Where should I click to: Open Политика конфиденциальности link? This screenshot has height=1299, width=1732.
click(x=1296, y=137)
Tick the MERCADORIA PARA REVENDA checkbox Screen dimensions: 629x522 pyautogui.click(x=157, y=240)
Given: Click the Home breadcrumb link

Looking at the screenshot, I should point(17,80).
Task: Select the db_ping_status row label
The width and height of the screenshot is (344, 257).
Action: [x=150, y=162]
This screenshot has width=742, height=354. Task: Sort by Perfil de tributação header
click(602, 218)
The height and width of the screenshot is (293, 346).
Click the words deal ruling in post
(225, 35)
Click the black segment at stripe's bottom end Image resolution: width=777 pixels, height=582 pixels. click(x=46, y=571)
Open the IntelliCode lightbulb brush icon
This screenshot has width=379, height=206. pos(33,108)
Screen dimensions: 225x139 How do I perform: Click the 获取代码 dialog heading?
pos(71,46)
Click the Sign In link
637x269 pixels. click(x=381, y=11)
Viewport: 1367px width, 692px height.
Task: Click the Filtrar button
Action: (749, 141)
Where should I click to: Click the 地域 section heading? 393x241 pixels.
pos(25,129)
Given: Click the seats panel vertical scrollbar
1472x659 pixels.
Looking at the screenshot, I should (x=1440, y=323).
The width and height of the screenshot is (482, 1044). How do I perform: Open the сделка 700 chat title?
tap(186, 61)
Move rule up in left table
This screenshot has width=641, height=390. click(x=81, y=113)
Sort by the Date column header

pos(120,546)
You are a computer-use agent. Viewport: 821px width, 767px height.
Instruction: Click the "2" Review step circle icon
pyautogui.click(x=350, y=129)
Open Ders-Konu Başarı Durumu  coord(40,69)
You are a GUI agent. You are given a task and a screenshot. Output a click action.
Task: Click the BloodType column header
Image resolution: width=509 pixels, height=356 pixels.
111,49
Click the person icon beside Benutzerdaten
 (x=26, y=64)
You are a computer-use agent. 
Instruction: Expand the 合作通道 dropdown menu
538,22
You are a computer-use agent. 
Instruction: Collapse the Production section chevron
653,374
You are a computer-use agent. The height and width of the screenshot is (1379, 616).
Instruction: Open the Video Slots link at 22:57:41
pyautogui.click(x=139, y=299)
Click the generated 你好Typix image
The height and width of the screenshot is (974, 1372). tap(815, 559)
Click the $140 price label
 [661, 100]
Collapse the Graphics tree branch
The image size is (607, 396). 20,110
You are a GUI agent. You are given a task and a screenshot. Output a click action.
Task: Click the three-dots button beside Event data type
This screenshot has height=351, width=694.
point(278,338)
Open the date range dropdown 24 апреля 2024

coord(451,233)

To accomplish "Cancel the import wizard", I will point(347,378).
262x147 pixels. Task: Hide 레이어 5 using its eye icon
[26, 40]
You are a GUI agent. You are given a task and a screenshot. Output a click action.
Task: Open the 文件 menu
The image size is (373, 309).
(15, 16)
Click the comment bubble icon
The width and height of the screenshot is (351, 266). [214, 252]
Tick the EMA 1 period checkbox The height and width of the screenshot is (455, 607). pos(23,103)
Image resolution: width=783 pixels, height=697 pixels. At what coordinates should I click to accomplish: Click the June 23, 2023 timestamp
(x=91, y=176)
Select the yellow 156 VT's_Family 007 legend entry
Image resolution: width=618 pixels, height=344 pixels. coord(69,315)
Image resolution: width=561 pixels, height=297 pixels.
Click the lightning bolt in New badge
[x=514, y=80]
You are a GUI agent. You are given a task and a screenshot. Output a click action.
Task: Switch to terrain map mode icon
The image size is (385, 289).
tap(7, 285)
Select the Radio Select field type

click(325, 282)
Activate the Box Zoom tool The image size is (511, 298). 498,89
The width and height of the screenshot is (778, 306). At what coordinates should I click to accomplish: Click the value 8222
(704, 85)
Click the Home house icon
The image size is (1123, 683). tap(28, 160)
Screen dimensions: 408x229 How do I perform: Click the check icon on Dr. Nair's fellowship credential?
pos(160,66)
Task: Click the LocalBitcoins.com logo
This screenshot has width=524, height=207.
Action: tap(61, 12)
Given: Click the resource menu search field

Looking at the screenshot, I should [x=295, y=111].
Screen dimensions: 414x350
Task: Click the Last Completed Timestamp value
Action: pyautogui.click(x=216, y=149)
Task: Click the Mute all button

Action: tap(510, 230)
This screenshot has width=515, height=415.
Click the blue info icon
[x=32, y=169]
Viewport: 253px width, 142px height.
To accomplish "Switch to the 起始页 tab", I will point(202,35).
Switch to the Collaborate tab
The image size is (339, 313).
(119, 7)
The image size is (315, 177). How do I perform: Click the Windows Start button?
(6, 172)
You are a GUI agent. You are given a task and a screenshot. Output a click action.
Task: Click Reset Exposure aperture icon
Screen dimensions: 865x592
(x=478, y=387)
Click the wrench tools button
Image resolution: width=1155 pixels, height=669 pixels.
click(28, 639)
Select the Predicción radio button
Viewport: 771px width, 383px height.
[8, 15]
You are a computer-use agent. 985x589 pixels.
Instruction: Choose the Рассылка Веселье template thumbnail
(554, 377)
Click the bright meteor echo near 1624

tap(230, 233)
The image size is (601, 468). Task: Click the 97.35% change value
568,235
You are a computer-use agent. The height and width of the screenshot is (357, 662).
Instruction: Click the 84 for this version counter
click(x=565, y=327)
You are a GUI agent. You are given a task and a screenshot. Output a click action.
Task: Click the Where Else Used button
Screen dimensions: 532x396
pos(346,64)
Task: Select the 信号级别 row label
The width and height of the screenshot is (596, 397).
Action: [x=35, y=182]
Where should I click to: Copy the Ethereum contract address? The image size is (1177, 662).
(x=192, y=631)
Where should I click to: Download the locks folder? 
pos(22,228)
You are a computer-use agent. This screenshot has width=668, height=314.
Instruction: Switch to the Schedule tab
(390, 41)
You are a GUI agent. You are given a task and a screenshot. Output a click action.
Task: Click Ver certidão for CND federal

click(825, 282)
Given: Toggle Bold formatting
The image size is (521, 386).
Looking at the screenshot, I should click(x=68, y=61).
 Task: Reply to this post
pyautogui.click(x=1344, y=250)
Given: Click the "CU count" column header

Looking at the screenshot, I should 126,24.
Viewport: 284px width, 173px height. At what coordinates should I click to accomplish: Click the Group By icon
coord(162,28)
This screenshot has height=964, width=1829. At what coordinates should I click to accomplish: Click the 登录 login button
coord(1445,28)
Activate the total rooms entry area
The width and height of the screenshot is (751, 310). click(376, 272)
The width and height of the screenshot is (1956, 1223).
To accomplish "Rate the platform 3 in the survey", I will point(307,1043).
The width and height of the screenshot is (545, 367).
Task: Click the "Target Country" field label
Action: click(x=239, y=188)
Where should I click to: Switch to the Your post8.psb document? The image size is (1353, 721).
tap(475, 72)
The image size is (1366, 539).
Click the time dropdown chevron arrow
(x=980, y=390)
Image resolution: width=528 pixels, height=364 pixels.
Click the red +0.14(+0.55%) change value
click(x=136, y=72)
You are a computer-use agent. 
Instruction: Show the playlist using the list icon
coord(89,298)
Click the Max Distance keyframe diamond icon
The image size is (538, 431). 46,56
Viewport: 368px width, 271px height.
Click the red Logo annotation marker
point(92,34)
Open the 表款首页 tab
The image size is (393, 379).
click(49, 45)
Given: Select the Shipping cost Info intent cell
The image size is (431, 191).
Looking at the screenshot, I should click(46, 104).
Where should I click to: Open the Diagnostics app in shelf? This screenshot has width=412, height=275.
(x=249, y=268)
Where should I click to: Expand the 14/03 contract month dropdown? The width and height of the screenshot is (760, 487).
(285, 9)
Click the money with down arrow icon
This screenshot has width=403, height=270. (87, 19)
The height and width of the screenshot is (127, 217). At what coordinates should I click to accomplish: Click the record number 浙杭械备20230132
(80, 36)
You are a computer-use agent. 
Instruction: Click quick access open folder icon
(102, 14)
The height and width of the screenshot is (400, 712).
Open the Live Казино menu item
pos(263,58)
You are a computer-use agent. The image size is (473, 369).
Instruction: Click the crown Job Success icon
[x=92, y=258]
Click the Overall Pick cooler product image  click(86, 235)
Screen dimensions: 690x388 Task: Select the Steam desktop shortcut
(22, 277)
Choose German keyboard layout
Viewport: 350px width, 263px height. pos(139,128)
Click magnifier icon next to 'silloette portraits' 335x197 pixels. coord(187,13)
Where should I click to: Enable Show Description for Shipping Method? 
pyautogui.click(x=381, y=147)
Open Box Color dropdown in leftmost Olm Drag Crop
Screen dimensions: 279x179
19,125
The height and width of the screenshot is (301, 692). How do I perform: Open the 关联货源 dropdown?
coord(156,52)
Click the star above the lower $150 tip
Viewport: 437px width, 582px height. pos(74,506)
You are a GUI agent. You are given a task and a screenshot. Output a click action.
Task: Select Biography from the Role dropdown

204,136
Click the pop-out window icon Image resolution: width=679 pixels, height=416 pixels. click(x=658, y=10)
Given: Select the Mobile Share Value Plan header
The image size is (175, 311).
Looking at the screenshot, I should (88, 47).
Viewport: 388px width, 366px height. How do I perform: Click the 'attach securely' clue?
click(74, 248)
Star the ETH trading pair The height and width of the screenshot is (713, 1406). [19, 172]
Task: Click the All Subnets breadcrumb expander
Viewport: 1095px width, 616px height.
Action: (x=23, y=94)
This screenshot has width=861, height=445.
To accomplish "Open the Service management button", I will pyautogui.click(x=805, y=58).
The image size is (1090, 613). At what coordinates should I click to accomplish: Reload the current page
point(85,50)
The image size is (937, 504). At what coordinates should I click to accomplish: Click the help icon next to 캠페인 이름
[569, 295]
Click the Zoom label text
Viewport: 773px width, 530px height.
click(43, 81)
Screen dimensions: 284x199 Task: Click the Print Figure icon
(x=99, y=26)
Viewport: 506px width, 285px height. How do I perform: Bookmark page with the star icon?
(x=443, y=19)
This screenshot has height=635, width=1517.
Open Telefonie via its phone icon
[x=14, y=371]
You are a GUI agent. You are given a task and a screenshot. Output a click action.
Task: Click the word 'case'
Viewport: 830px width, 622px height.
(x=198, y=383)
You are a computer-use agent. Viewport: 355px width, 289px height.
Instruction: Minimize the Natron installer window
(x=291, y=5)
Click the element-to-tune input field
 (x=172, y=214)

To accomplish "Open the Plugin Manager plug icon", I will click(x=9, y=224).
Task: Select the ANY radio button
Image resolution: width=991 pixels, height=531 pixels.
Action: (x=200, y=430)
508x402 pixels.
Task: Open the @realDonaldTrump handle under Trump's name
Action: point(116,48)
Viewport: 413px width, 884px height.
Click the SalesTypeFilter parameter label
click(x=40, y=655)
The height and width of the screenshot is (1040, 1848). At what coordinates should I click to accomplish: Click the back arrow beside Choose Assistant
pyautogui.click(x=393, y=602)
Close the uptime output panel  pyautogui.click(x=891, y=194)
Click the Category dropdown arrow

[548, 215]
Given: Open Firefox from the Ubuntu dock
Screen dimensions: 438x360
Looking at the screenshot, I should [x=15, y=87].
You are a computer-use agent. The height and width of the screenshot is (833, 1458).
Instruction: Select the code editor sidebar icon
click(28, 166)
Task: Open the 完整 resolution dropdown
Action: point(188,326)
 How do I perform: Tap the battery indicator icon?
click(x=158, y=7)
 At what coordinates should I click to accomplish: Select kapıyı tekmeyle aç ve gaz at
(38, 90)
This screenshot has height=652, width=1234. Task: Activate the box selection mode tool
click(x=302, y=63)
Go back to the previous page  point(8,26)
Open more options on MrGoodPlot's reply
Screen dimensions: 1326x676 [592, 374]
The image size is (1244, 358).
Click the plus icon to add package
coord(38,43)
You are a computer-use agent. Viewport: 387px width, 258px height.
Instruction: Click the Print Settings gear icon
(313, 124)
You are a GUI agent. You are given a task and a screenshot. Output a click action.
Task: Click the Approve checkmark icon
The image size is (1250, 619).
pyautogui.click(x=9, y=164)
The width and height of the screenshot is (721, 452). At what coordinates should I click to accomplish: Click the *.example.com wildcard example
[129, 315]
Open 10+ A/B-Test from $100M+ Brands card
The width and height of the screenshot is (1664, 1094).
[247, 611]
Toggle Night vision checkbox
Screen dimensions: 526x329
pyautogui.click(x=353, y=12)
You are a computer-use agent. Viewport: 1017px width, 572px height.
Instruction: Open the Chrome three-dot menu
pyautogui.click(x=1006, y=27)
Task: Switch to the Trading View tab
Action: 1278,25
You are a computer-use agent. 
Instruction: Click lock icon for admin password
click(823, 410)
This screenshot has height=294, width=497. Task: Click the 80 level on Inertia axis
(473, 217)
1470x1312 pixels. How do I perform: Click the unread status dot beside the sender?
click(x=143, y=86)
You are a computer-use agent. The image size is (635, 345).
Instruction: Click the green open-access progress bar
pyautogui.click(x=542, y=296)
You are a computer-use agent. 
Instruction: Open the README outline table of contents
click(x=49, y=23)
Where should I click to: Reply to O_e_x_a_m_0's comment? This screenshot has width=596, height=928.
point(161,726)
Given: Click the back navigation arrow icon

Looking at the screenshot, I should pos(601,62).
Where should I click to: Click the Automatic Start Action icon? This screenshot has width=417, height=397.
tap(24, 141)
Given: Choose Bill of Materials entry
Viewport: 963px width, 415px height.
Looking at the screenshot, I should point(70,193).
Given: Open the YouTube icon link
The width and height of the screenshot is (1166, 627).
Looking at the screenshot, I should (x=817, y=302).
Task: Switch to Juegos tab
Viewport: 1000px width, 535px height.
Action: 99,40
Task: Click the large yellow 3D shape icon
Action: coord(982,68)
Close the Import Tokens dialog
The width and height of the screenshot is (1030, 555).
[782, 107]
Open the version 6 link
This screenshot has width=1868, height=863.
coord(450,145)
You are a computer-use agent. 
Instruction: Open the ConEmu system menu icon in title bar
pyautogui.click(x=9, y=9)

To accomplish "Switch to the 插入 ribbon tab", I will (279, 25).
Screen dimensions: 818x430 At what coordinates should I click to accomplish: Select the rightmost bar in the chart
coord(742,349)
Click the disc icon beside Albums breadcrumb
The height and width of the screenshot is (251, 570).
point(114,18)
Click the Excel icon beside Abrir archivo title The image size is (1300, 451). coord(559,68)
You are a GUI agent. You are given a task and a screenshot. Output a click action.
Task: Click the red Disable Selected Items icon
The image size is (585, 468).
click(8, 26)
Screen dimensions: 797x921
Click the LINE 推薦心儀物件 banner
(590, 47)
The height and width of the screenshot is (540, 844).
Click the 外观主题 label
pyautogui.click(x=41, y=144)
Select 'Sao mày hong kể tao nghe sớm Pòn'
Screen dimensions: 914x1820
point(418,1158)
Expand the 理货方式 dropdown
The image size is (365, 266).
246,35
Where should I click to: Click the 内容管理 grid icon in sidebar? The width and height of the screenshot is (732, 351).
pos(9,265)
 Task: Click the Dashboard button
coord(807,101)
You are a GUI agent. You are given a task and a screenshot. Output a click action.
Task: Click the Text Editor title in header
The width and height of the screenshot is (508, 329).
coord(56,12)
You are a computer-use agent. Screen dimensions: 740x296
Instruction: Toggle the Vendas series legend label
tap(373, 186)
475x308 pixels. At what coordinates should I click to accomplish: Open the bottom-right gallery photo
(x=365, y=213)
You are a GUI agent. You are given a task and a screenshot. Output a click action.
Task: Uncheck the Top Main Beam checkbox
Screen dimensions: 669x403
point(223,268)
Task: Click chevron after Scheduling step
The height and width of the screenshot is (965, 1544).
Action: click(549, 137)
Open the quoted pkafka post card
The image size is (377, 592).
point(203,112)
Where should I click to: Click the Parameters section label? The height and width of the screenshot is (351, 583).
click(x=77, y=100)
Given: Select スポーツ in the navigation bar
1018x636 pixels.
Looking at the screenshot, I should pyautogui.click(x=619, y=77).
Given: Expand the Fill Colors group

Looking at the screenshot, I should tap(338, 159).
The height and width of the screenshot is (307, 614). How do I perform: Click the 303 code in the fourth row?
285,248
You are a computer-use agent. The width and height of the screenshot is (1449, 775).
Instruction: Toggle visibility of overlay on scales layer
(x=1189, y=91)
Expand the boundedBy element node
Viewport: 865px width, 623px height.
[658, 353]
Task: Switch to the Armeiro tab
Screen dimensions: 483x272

- [To be done] Copy out each line of the rows above that contains the string "with". Case counts.

- [Written response]
Click the money with down arrow icon
Viewport: 506px width, 285px height. How do I perform: Bookmark page with the star icon?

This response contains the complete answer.